# What are the quantum numbers of carbon?

Mar 30, 2018

$n = 2$, $l = 0 , 1$, ${m}_{l} = - 1 , 0 , 1$, ${m}_{s} = \setminus \pm \frac{1}{2}$

#### Explanation:

Carbon (atomic number $6$) can be found in the second row of the periodic table; at the ground state, the six electrons occupy two of its principle energy levels, giving the electron with the highest energy a principal quantum number $n$ of $2$.

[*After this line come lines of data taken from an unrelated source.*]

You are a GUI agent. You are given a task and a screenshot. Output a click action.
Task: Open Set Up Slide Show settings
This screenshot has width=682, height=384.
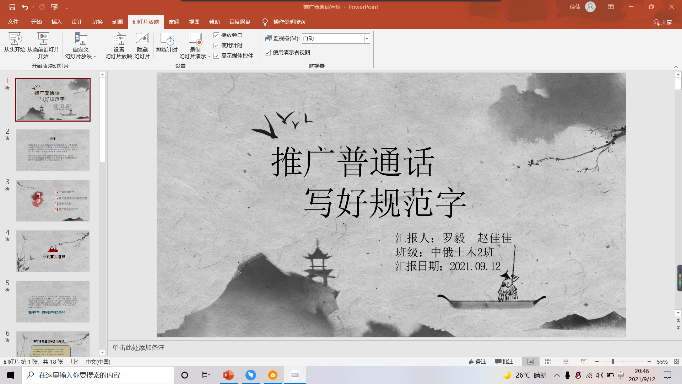click(x=119, y=45)
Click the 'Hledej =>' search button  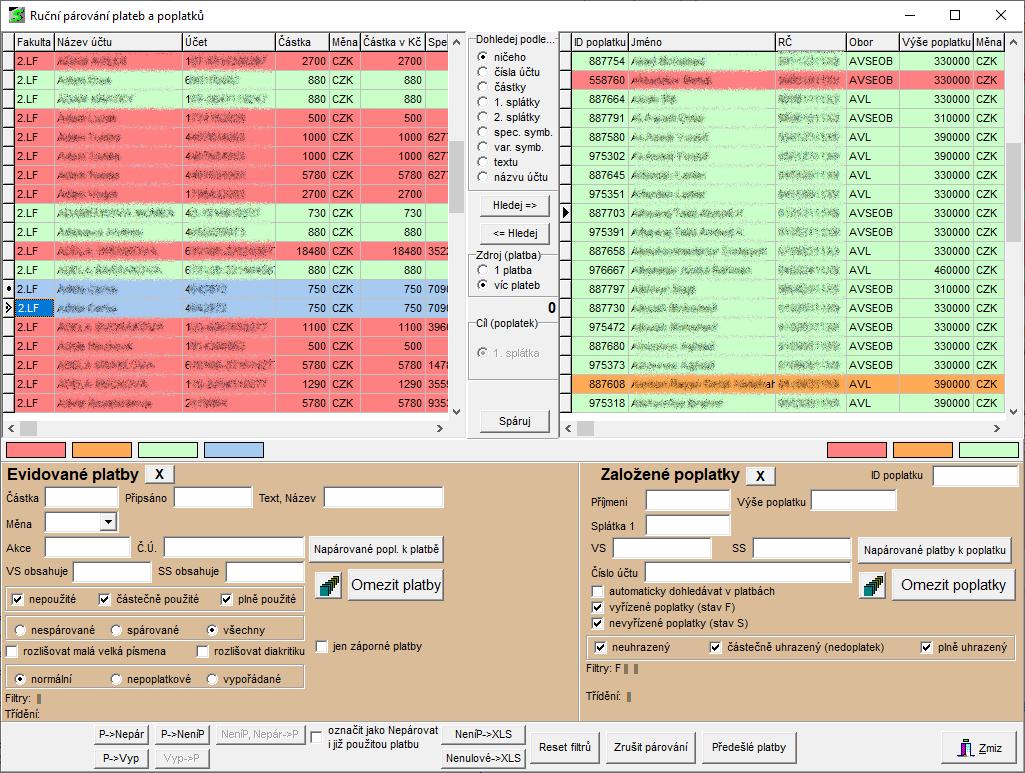(x=515, y=206)
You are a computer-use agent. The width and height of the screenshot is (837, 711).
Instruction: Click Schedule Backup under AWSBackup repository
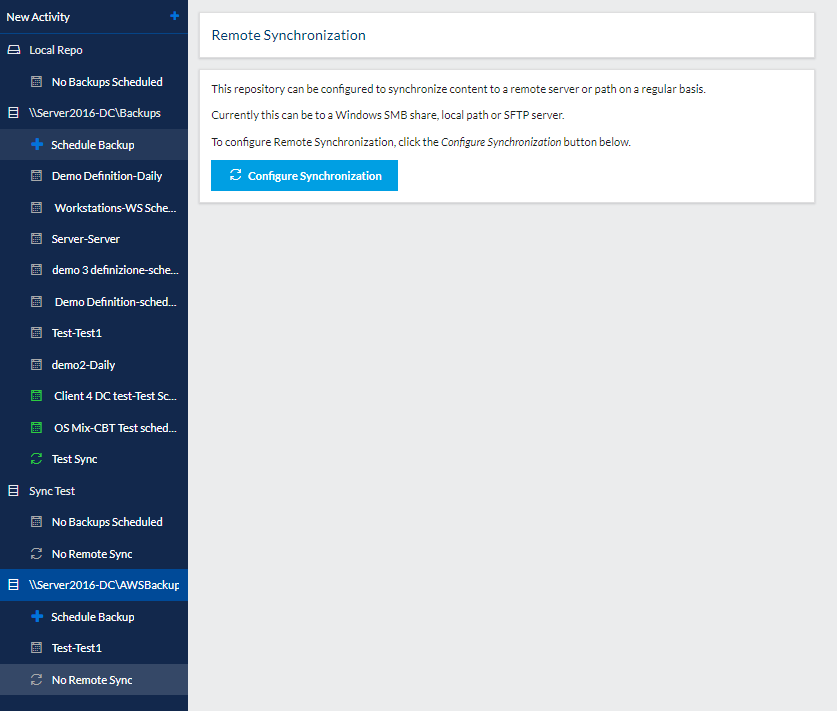[x=92, y=617]
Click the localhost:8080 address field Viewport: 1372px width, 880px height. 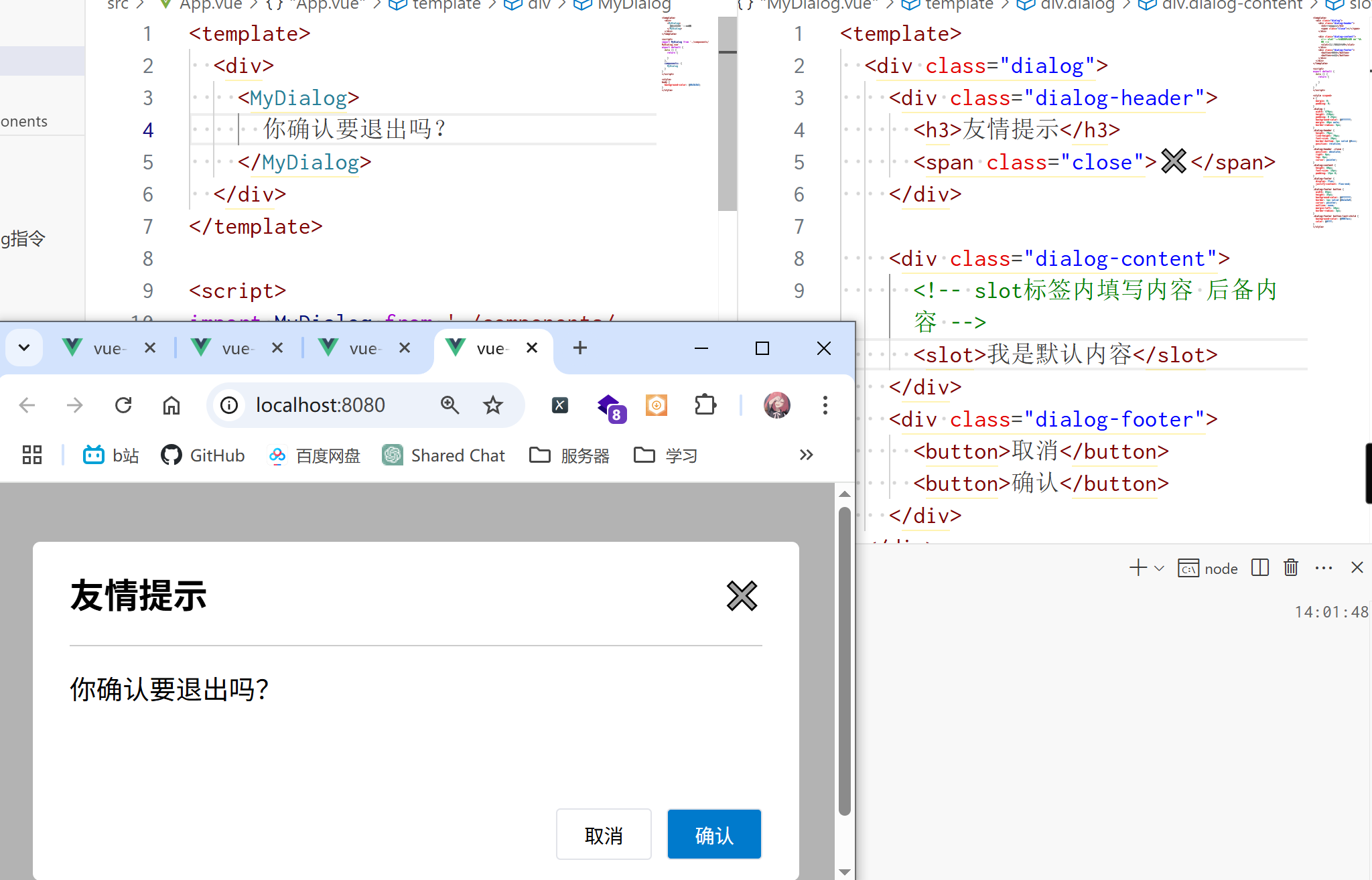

$l = 0 , 1 , 2 , \ldots , \left(n - 1\right)$ where $n$ the principal quantum number. 
Electrons fill both $\text{s}$ and $\text{p}$ orbitals in a ground-state carbon atom; which correspond to orbital angular momentum numbers (Azimuthal quantum number) $l = 0$ and $l = 1$. ${m}_{l} = - l , - l + 1 , - l + 2 , \ldots , - 1 , 0 , 1 , \ldots , l - 2 , l - 1 , l$ 
giving magnetic quantum numbers ${m}_{l}$ values of $- 1 , 0 , 1$ which corresponds to the three $2 \text{p}$ orbital in a carbon atom.

${m}_{s} \frac{=}{\pm} \frac{1}{2}$, a property of electrons independent of the atom in question.